Getting Hadoop to Jump Through AI/ML Hoops – The Next Platform

  • Lauren
  • July 22, 2021
  • Comments Off on Getting Hadoop to Jump Through AI/ML Hoops – The Next Platform

Just a decade ago, the enterprise IT push was to make Hadoop the platform for storage and analytics. At that time, cloud hesitancy was still looming for large on-prem organizations. Hadoop, no matter how that ecosystem played out over the years, became a major source of investment with the idea that compute, analytics, and I/O could be more seamless and even cheaper.
For companies that are still riding that wave, and we’ve talked to plenty of companies that are still making use of Hadoop and several of its offshoots (Yarn, the HDFS file system, etc.) the rise of AI/ML has pushed a rethink in Hadoop since integrating modern AI platforms and tools is not necessarily simple.
It’s not just a matter of integration either. It’s how Hadoop’s native file system has been designed, which is for large, complex data versus small files that need to be handled in near real-time. Over the last couple of years a number of startups have sought ways to let users continue leveraging those Hadoop investments and start dipping their toes in AI/ML waters while still using familiar HDFS via NFS connectors, for example.

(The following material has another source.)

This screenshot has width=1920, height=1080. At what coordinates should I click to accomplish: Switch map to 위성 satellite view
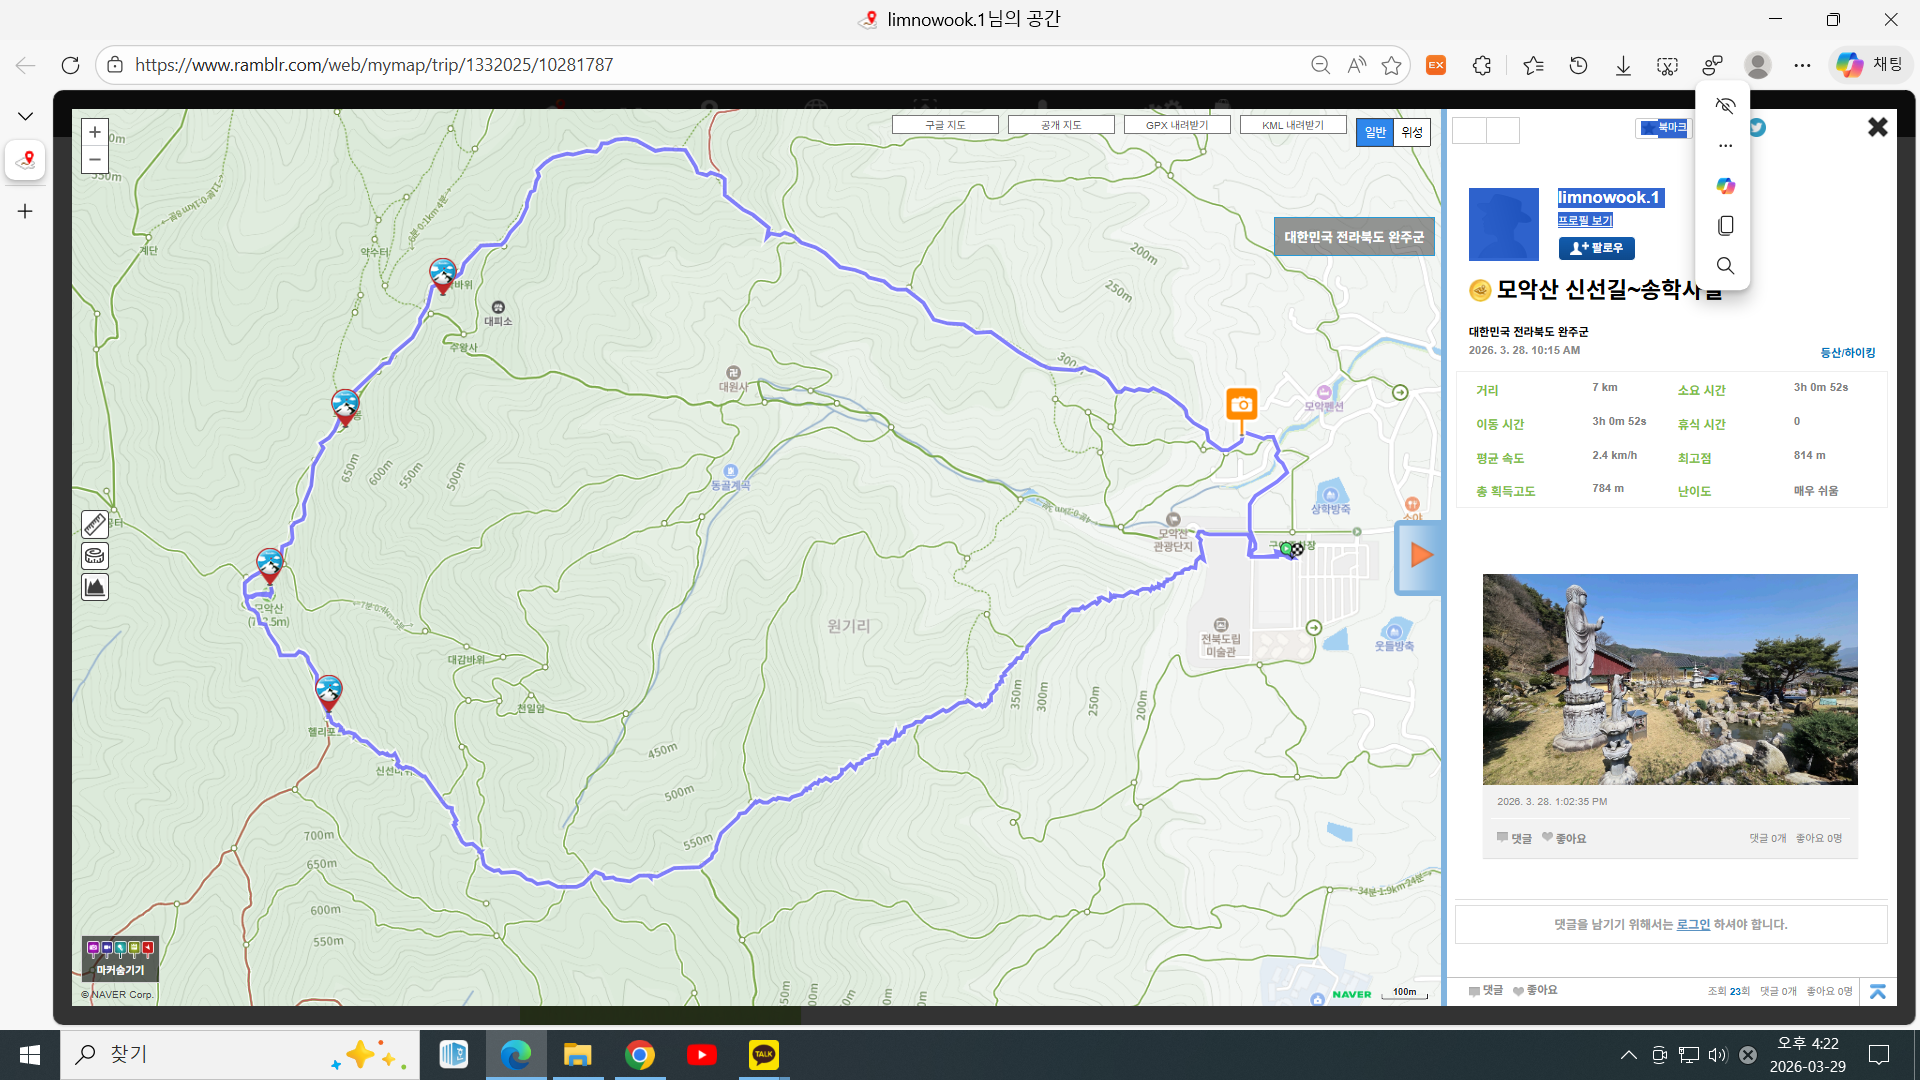(x=1411, y=132)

Among the companies trying to blend the old “big data” world and the new one in AI/ML is software-defined storage company, Quobyte, which today described a new driver they’ve developed for Hadoop that takes aim at HDFS—the source of limitations when it comes to implementing streaming or near-real time analytics where a host of new tools are available for ML on small, fast-moving data.
Quobyte, if you’ll recall, was founded by former Google infrastructure folks and two of the founders of the open source XtreemFS file system, which made its appearance in 2007.
To put Quobyte into this perspective, the team has built their own drivers that hook into HDFS. One feature that early users of XtreemFS might remember that set it apart was the ability for users to control data placement. This is also an attractive feature for existing users of Ceph, who need a capability that addresses metadata and using policies and other information, can provide the best placement of data stored for Hadoop workloads.
Taking aim at the small file limitations in HDFS, Quobyte’s new native driver for Hadoop is focused on mixed workloads without the heavy task of introducing a new file system.
Hadoop is not bad or slow or expensive or not adaptable, of course. It’s possible to keep all the scale-out benefits that come with it and maintain the locality and sharing capabilities with other interfaces. The way Quobyte architected their Hadoop driver is simply through the HDFS API so it looks the same to the system, even if it’s talking to Quobyte instead of HDFS. That also means application changes aren’t required.
The driver they built is more like a plugin that implements the Quobyte client and all dependencies, allowing applications to talk directly to the driver. That chatter gets translated to Quobyte’s registry and metadata backend with all talk happening via TCP.
“Today’s analytics solutions allow enterprises to extract important insight from large volumes of data, but with the increasing prevalence of AI and machine learning in data analytics applications HDFS’s batch processing limitations have been exposed,” said Bjӧrn Kolbeck, CEO of Quobyte. “By deploying Quobyte’s native Hadoop/HDFS driver, enterprises can now seamlessly share large amounts of file data with high performance across Hadoop/analytics, machine learning, and any Linux or Windows application.”
“With this announcement, Quobyte and Hadoop bring together the ability to run on any distributed commodity x86 hardware, which unlocks the benefits of Hadoop while removing the storage limitations of HDFS and NFS, ensuring these modern workloads can run efficiently on Hadoop clusters,” Kolbeck adds.